Священник напряженно вглядывался в темноту, стараясь разглядеть сквозь занавесь странного прихожанина, внезапно челюсть у него отвисла и он задохнулся от изумления и ужаса. У того, кто стоял по ту сторону занавеси, голова была обвязана так, как перевязывают мертвецов, пропуская повязку под подбородком, для того чтобы рот их произвольно не открывался. Неужели привидение?
Отец Ксавьер, слишком образованный, для того чтобы поддаться суевериям, отшатнулся от занавеси, выставив перед собой распятие.
– Прочь! Убирайся! Ай, Господи!
Снова раздался удивительно тихий, глухой голос:
– Вспомни Беньята Ле Каго.
– Кто ты? Зачем?..
Плетеная занавесь зашуршала, и острие макилы Ле Каго прошло между ребер священника, пронзив ему сердце и пригвоздив его к стене исповедальни.

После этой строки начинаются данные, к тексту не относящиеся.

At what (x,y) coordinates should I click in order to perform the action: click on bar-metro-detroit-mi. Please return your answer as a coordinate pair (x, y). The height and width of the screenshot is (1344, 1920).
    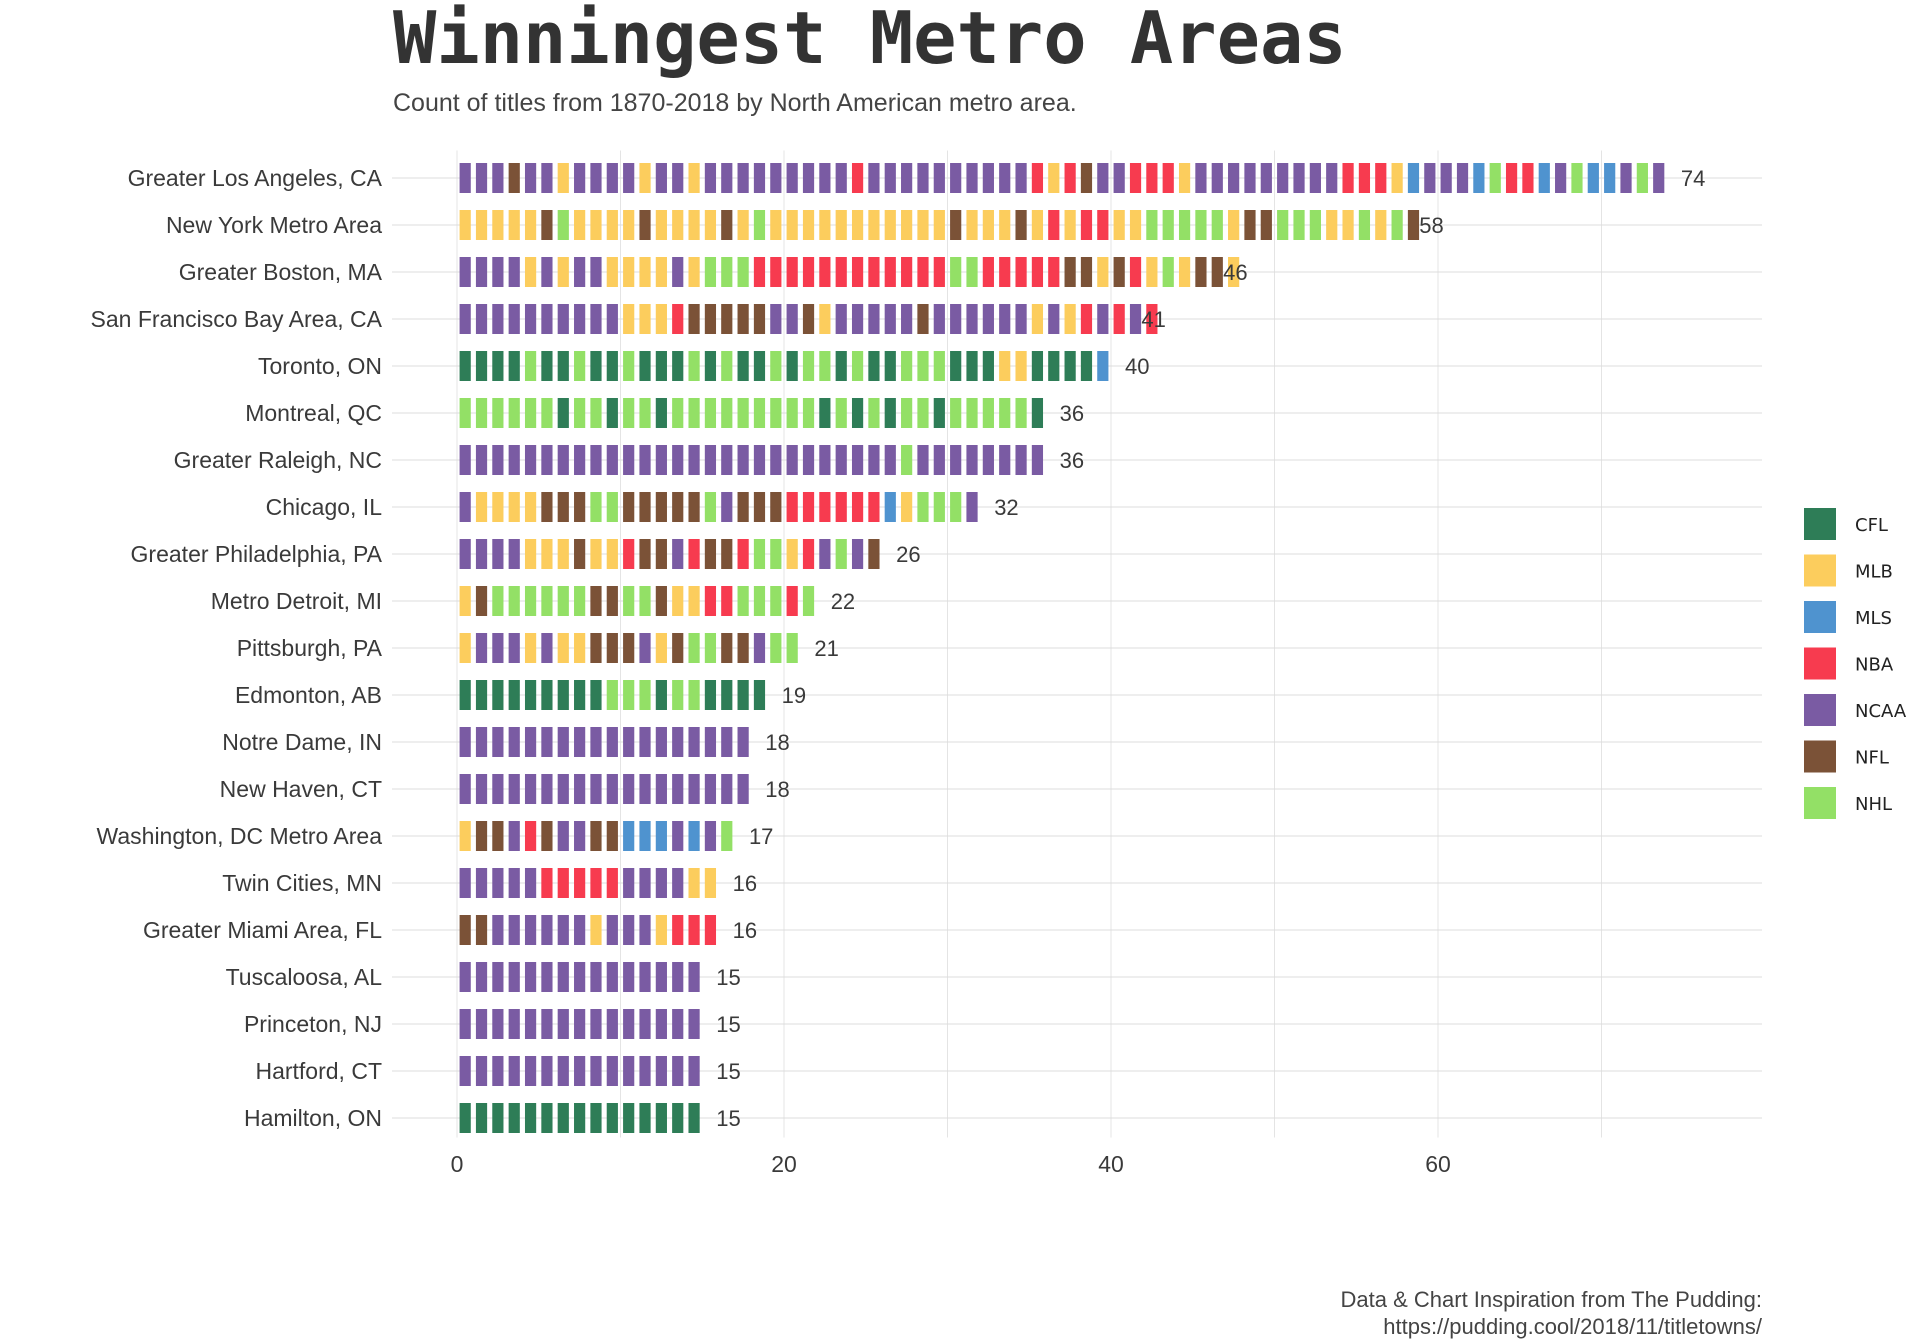
    Looking at the image, I should click on (637, 601).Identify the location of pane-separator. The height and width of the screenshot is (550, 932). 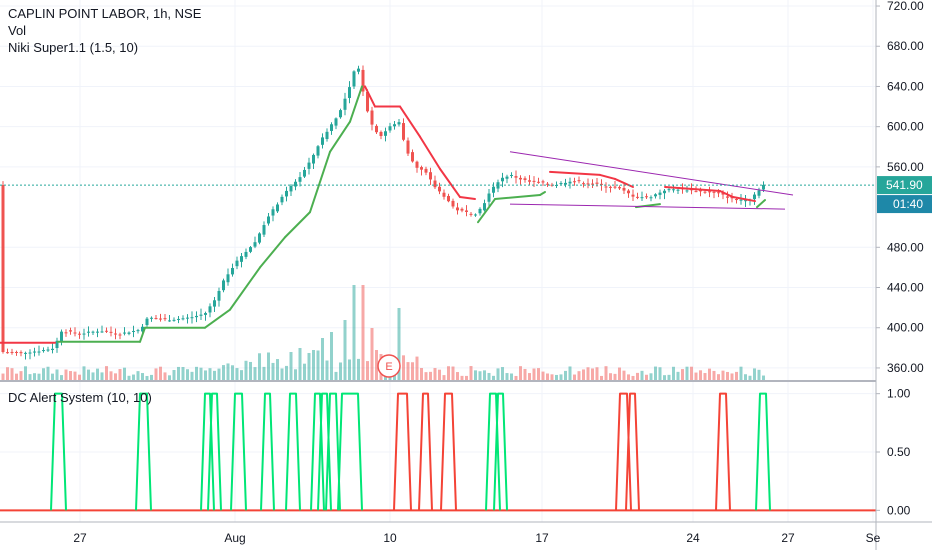
(466, 381).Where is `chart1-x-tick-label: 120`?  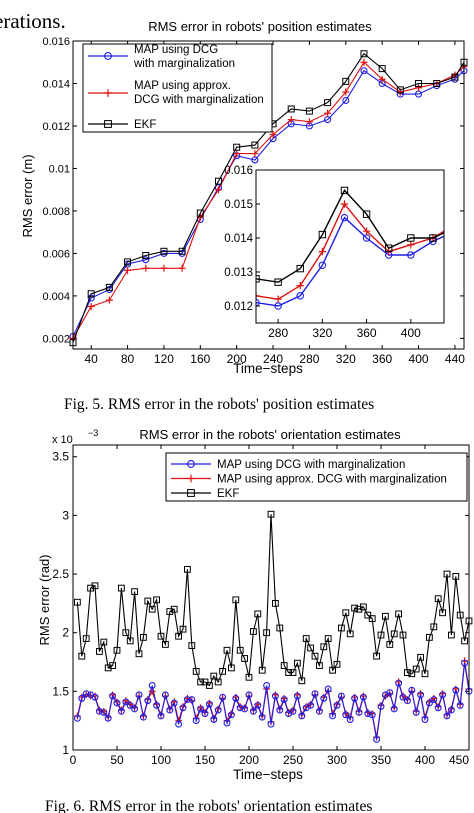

Никогда уже теперь не удастся поколебать веру крестьян в зловещее предзнаменование часов, бьющих во время Сагары, ведь оно оправдалось самым непосредственным образом. В последующие месяцы новые цветистые нити, новые красочные подробности вплелись в народные легенды о Ле Каго – о герое, который таинственно исчез в горах, но, как говорят, внезапно появляется каждый раз, когда баскским борцам за свободу особенно нужна помощь. Дух мщения вселился в макилу Ле Каго, и она, прилетев в деревушку Алос, покарала иуду-священника, который выдал бандитам этого героического баска.